System Management Concepts: Operating System and Devices - Developing a Logical Volume Strategy

The policies described in this section help you set a strategy for logical volume use that is oriented toward a combination of availability, performance, and cost that is appropriate for your site.

Availability is the ability to access data even if its associated disk has failed or is inaccessible. The data might remain accessible through copies of the data that are made and maintained on separate disks and adapters during normal system operation. Techniques such as mirroring and the use of hot spare disks can help ensure data availability.

Performance is the average speed at which data is accessed. Policies such as write-verify and mirroring enhance availability but add to the system processing load, and thus degrade performance. Mirroring doubles or triples the size of the logical volume. In general, increasing availability degrades performance. Disk striping can increase performance. Beginning with AIX 4.3.3, disk striping is allowed with mirroring. Beginning with AIX 5.1, you can detect and remedy hot-spot problems that occur when some of the logical partitions on your disk have so much disk I/O that your system performance noticeably suffers.

By controlling the allocation of data on the disk and between disks, you can tune the storage system for the highest possible performance. See AIX 5L Version 5.2 Performance Management Guide for detailed information on how to maximize storage-system performance.

Use the following sections to evaluate the trade-offs among performance, availability, and cost. Remember that increased availability often decreases performance, and vice versa. Mirroring may increase performance, however, if the LVM chooses the copy on the least busy disk for Reads.

Analyzing Needs for Mirroring or Striping

Determine whether the data that is stored in the logical volume is valuable enough to warrant the processing and disk-space costs of mirroring. If you have a large sequential-access file system that is performance-sensitive, you may want to consider disk striping.

Performance and mirroring are not always opposed. If the different instances (copies) of the logical partitions are on different physical volumes, preferably attached to different adapters, the LVM can improve Read performance by reading the copy on the least busy disk. Write performance, unless disks are attached to different adapters, always cost the same because you must update all copies. It is only necessary to read one copy for a Read operation.

While mirroring improves storage system availability, it is not intended as a substitute for conventional tape backup arrangements.

You can mirror the rootvg, but if you do, create a separate dump logical volume. Dumping to a mirrored logical volume can result in an inconsistent dump. Also, because the default dump device is the primary paging logical volume, create a separate dump logical volume if you mirror your paging logical volumes.

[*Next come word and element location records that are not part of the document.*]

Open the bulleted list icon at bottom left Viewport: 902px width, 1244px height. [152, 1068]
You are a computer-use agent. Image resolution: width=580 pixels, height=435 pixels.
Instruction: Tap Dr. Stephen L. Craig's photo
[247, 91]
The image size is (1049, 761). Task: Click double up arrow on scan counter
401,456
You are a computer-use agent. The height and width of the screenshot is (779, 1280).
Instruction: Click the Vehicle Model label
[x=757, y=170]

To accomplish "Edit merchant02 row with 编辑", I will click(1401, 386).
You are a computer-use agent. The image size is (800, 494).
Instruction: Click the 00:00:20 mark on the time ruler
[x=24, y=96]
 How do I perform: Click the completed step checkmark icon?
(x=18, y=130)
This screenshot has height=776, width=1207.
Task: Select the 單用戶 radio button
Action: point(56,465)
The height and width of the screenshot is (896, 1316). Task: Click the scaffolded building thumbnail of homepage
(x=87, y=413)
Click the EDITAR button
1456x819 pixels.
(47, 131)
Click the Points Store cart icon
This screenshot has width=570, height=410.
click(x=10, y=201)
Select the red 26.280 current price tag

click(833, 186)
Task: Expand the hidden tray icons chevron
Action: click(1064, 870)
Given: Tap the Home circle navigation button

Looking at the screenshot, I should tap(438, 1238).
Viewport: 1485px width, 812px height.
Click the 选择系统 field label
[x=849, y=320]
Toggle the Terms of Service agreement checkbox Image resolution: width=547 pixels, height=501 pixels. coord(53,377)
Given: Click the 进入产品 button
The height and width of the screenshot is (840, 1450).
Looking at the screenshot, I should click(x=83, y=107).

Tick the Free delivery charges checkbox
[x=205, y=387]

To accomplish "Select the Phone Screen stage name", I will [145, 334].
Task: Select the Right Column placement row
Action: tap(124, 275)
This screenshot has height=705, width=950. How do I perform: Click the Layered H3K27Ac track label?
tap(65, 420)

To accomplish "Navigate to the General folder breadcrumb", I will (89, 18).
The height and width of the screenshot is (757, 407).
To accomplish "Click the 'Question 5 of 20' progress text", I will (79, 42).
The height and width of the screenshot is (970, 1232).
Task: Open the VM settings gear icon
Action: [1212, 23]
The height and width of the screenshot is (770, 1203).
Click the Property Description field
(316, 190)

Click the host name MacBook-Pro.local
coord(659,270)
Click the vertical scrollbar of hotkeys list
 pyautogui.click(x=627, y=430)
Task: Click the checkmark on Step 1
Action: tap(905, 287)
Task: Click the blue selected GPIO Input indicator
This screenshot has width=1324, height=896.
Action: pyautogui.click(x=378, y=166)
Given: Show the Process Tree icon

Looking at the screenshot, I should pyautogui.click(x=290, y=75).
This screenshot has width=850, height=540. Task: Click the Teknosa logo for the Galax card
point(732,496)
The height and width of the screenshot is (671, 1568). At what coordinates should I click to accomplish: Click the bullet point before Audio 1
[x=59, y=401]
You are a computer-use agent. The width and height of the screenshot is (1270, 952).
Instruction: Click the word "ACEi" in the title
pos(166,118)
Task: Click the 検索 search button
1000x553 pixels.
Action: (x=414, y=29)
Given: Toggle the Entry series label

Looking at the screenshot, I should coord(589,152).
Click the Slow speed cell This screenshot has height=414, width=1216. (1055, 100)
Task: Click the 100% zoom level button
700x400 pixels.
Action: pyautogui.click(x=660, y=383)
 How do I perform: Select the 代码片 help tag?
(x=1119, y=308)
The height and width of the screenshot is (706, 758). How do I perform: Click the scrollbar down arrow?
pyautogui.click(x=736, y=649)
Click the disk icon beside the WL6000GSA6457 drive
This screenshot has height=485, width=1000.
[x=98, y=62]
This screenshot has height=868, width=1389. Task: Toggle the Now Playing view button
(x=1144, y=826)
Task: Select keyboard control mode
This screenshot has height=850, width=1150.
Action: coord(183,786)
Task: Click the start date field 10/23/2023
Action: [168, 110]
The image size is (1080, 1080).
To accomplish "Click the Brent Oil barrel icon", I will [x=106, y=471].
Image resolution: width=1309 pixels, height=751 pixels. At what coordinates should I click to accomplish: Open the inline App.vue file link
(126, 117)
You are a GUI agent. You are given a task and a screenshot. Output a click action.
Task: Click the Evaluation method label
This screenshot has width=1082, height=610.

Table 1. Logical Volume Manager Support for RAID
RAID 0	Striping
RAID 1	Mirroring
RAID 10 or 0+1	Mirroring and striping

Normally, whenever data on a logical partition is updated, all the physical partitions containing that logical partition are automatically updated. However, physical partitions can become stale (no longer containing the most current data) because of system malfunctions or because the physical volume was unavailable at the time of an update. The LVM can refresh stale partitions to a consistent state by copying the current data from an up-to-date physical partition to the stale partition. This process is called mirror synchronization. The refresh can take place when the system is restarted, when the physical volume comes back online, or when you issue the syncvg command.

Any change that affects the physical partition makeup of a boot logical volume requires that you run the bosboot command after that change. This means that actions such as changing the mirroring of a boot logical volume require a bosboot.

Determining Scheduling Policy for Mirrored Writes to Disk

For data that has only one physical copy, the logical volume device driver (LVDD) translates a logical Read or Write request address into a physical address and calls the appropriate physical device driver to service the request. This single-copy or nonmirrored policy handles bad block relocation for Write requests and returns all Read errors to the calling process.

If you use mirrored logical volumes, the following scheduling policies for writing to disk can be set for a logical volume with multiple copies. They are sequential, parallel, parallel write with sequential read, and parallel write with round robin read.

Determine Mirror Write Consistency (MWC) Policy for a Logical Volume

When Mirror Write Consistency (MWC) is turned ON, logical partitions that might be inconsistent if the system or the volume group is not shut down properly are identified. When the volume group is varied back online, this information is used to make logical partitions consistent. This is referred to as active MWC.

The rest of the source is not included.